Trouvez facilement votre prochaine lecture
Que lire après « Dreamland » de Reno Lemaire ?

Que lire après « Dreamland » de Reno Lemaire ?

Cette page contient des liens affiliés vers Amazon et la Fnac. Si vous achetez un livre en passant par l’un de ces liens, nous touchons une petite commission — sans aucun surcoût pour vous. Une façon simple de nous soutenir. En tant que Partenaire Amazon, nous réalisons un bénéfice sur les achats remplissant les conditions requises.

Dreamland est un manfra créé par Reno Lemaire, publié chez Pika Édition depuis janvier 2006. On y suit Terrence Meyer, un lycéen montpelliérain qui, après avoir vaincu sa phobie du feu, accède au statut de « voyageur » et découvre chaque nuit Dreamland, le monde des rêves — un univers où chaque pouvoir naît d’une peur surmontée. La série compte actuellement plus de vingt tomes et une adaptation en anime est annoncée.

Pour celles et ceux qui cherchent des lectures dans le même esprit, voici quelques idées à ajouter à la pile.


1. Everdark (Romain Lemaire, 2018)

Disponible sur Amazon Disponible à la Fnac

Romain Lemaire a été l’assistant de son cousin Reno sur Dreamland (du tome 4 au tome 13) avant de créer sa propre série chez Pika Édition.

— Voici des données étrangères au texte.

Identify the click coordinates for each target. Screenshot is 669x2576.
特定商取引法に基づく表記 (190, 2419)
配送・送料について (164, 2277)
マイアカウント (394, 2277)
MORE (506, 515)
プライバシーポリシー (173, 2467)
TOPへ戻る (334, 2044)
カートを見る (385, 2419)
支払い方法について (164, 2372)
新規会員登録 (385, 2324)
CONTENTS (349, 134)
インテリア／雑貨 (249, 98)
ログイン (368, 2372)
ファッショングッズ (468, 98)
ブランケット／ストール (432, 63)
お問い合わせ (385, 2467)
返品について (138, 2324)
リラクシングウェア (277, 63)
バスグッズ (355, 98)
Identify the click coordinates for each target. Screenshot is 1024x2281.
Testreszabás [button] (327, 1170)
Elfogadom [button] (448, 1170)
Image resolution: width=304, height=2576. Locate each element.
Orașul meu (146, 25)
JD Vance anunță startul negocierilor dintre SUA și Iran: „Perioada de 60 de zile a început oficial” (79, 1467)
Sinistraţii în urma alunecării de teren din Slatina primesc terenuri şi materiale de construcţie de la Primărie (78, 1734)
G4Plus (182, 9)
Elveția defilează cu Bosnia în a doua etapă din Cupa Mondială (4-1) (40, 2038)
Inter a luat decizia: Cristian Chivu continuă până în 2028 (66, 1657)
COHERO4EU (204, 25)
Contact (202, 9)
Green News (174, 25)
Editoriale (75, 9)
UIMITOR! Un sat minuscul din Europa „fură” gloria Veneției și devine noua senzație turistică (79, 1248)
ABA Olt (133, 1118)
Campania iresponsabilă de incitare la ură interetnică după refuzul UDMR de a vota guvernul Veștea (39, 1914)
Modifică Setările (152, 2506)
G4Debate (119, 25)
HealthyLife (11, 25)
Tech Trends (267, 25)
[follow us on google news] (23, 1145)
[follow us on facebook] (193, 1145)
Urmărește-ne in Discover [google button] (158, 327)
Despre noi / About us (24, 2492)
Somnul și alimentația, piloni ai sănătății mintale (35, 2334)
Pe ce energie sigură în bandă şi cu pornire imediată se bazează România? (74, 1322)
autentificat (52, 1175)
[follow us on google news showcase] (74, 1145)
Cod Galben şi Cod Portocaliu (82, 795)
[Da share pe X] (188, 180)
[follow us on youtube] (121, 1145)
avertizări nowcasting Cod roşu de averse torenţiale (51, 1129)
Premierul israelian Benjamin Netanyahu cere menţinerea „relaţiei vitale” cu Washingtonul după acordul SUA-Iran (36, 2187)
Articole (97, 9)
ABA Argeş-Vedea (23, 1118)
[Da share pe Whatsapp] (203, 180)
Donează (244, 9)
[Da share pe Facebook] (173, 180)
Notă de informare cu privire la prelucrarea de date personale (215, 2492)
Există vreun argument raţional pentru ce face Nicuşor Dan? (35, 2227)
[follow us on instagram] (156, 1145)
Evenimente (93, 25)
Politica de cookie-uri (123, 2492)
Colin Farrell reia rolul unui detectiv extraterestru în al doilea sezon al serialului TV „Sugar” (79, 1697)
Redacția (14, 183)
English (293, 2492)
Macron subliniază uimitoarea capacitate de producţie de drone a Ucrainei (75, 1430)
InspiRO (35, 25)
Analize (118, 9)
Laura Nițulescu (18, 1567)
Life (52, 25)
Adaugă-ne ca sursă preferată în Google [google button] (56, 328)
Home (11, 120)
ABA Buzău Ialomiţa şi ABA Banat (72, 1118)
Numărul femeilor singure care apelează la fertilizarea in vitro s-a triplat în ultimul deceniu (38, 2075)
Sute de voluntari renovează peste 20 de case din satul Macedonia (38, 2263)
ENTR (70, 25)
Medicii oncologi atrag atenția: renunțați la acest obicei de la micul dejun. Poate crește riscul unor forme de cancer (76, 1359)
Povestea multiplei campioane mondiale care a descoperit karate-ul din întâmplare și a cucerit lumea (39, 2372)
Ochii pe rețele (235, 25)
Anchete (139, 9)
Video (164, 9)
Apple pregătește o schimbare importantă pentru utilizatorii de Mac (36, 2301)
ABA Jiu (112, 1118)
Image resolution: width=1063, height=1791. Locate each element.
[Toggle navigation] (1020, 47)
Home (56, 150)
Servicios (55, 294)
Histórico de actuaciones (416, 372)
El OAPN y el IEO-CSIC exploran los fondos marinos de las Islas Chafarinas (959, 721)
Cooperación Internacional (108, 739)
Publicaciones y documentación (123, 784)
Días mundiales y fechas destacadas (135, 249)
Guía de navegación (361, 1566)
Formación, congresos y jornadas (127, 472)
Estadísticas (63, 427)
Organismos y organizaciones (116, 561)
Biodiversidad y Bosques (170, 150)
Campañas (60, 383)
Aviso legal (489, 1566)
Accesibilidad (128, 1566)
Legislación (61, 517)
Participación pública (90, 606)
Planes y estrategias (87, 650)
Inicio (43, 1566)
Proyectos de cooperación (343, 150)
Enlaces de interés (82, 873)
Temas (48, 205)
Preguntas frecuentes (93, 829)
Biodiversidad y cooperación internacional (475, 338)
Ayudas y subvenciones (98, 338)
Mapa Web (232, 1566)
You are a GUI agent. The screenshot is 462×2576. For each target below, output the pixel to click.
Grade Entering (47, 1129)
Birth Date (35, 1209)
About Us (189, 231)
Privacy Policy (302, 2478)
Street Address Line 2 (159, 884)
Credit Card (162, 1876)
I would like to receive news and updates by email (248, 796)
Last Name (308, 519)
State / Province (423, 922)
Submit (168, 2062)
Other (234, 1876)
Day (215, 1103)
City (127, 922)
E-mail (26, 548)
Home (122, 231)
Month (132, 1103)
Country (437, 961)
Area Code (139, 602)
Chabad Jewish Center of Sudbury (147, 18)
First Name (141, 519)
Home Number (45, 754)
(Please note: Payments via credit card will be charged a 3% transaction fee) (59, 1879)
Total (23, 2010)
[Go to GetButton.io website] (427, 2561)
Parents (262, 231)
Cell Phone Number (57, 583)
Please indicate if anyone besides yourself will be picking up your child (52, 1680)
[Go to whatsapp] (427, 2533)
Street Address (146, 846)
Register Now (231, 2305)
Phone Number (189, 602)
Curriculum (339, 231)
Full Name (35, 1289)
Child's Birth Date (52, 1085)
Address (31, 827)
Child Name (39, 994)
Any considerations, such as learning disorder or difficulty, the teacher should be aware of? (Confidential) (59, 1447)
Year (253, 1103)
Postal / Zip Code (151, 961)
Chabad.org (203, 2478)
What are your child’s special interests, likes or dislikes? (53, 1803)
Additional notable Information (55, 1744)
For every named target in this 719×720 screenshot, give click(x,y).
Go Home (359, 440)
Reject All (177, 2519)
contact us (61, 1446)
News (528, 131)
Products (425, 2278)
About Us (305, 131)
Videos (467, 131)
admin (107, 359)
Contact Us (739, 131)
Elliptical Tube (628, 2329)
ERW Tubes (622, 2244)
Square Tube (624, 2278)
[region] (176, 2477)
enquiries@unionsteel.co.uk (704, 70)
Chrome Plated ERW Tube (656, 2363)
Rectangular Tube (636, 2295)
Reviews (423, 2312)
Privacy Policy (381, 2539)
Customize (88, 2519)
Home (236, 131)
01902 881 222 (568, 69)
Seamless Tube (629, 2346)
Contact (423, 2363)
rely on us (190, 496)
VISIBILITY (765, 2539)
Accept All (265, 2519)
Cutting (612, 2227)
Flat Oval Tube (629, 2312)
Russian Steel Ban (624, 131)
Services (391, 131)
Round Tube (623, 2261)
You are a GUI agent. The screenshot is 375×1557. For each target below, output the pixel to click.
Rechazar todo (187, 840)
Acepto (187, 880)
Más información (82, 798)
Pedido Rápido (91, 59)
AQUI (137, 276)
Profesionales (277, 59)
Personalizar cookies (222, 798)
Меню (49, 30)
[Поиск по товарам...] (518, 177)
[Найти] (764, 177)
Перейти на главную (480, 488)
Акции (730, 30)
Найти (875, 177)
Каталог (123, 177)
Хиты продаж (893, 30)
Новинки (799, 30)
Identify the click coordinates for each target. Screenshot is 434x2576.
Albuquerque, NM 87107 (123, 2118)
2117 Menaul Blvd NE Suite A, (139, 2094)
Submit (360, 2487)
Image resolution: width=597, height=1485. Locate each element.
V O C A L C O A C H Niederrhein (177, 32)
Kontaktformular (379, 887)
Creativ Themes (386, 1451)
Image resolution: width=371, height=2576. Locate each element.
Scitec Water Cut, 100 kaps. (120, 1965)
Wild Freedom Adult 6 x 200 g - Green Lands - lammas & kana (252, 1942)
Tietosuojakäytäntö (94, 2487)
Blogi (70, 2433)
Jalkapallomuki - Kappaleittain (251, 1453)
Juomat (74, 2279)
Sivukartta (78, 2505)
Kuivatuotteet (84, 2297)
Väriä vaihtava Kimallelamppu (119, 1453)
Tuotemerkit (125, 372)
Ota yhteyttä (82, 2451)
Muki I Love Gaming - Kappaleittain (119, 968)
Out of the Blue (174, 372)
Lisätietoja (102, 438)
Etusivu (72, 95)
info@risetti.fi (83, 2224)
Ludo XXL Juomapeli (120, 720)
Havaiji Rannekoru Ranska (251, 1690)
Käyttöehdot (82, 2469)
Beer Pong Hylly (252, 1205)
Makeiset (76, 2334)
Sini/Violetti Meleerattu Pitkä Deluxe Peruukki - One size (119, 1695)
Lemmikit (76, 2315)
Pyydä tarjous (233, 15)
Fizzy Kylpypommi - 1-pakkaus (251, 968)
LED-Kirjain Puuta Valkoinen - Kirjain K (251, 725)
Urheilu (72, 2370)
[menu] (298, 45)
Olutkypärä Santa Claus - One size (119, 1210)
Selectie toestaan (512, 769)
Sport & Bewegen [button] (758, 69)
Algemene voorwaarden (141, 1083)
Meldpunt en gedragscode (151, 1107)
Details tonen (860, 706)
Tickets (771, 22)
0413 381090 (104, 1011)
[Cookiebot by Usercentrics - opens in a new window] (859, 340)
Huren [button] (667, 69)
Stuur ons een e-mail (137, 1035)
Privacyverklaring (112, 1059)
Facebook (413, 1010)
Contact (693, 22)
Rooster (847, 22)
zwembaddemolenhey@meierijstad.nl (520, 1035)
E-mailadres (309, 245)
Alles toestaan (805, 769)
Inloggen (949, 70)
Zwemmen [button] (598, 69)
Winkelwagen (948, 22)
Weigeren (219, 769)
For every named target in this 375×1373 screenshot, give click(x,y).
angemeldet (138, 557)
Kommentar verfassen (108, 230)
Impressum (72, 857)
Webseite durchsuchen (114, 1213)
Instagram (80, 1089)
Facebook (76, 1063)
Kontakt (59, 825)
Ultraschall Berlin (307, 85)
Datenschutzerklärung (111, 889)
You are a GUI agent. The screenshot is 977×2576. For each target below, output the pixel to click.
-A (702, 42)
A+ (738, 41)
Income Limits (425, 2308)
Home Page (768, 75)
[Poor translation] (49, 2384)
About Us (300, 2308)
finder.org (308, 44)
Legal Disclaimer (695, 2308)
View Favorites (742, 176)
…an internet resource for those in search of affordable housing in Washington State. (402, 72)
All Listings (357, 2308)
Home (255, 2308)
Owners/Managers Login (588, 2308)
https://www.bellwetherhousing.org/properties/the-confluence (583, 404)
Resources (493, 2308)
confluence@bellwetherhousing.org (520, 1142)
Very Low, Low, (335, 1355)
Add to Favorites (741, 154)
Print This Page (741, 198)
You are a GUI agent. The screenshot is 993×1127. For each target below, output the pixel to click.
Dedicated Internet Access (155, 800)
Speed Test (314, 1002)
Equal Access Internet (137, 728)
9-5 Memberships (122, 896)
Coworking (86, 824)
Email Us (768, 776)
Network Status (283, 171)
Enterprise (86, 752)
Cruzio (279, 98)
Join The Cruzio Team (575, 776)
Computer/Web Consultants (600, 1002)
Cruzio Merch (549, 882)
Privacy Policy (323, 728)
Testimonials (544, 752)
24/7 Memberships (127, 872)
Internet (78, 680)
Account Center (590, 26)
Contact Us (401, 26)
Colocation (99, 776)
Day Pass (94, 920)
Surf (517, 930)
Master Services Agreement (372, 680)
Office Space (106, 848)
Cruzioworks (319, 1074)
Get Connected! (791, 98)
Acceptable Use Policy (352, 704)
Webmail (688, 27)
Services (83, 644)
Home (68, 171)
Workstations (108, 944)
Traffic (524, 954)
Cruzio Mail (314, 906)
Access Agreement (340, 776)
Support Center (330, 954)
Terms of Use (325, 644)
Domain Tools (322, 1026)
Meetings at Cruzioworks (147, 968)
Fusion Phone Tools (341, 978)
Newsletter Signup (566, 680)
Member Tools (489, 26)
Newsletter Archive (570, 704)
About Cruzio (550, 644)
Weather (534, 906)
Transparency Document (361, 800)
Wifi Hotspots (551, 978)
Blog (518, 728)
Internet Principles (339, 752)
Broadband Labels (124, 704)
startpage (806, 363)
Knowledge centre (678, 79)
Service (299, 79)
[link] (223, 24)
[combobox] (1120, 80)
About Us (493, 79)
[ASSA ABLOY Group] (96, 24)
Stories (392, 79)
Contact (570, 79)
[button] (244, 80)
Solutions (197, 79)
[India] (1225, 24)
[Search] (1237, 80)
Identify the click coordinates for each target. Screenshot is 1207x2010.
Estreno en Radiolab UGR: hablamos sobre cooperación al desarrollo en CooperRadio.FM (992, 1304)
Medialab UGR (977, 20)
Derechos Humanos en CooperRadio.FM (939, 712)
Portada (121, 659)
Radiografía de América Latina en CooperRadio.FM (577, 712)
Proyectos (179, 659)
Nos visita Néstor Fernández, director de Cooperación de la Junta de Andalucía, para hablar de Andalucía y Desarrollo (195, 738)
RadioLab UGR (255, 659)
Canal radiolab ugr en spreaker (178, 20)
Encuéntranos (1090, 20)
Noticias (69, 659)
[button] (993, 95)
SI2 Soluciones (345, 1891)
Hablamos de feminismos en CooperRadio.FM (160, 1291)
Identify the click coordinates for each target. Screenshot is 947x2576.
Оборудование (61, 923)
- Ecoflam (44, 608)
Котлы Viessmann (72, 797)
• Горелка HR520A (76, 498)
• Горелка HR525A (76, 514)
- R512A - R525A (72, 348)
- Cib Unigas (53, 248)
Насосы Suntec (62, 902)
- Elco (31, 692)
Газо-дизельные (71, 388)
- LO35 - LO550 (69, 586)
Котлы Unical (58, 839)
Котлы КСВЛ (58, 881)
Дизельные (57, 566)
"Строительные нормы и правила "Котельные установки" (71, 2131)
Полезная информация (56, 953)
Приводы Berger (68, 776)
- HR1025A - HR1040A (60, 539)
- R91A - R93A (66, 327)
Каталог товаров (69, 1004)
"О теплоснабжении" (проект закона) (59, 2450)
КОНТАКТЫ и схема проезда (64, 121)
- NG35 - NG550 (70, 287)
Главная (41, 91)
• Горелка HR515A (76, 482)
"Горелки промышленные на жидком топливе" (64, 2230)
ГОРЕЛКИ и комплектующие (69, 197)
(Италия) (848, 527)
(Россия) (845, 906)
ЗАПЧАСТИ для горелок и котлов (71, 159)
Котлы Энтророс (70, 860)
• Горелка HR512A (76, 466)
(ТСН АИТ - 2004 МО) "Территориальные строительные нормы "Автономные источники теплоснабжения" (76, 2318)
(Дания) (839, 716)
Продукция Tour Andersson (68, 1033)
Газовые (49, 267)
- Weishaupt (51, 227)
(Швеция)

Everdark se situe dans un univers de dark fantasy où la Terre a été abandonnée. Les peuples vivent sur des royaumes disposés en strates et reliés par des « portes-nuages ». Vestiges d’une ère révolue, de gigantesques divinités pétrifiées — les Veilleurs — continuent d’émettre une énergie destructrice, convoitée par le royaume de Solaris et ses projets belliqueux contre le Ciel supérieur, territoire des Séraphim.

C’est face à cette armada que se dresse Neer, un guerrier solitaire dont les motivations se dévoilent par fragments, tome après tome. La filiation avec Dreamland est évidente — le goût pour les architectures de mondes complexes, le soin apporté aux rapports de force entre factions — mais Romain Lemaire assume un ton plus sombre et un rythme plus âpre que son cousin. Le premier tome s’est écoulé à plus de 11 000 exemplaires — l’un des meilleurs lancements shōnen de l’année 2018 en France.


2. Radiant (Tony Valente, 2013)

Disponible sur Amazon Disponible à la Fnac

Premier manfra adapté en anime au Japon (studio Lerche, deux saisons entre 2018 et 2020), Radiant est publié chez Ankama Éditions depuis 2013. Seth, apprenti sorcier des Pompo Hills, est un « infecté » : il a survécu au contact des Némésis, des créatures dévastatrices tombées du ciel, et en a tiré des pouvoirs — ainsi que deux cornes sur le crâne. Son objectif : trouver le Radiant, le nid supposé des Némésis, pour les détruire à la source et prouver que sorciers et humains peuvent coexister.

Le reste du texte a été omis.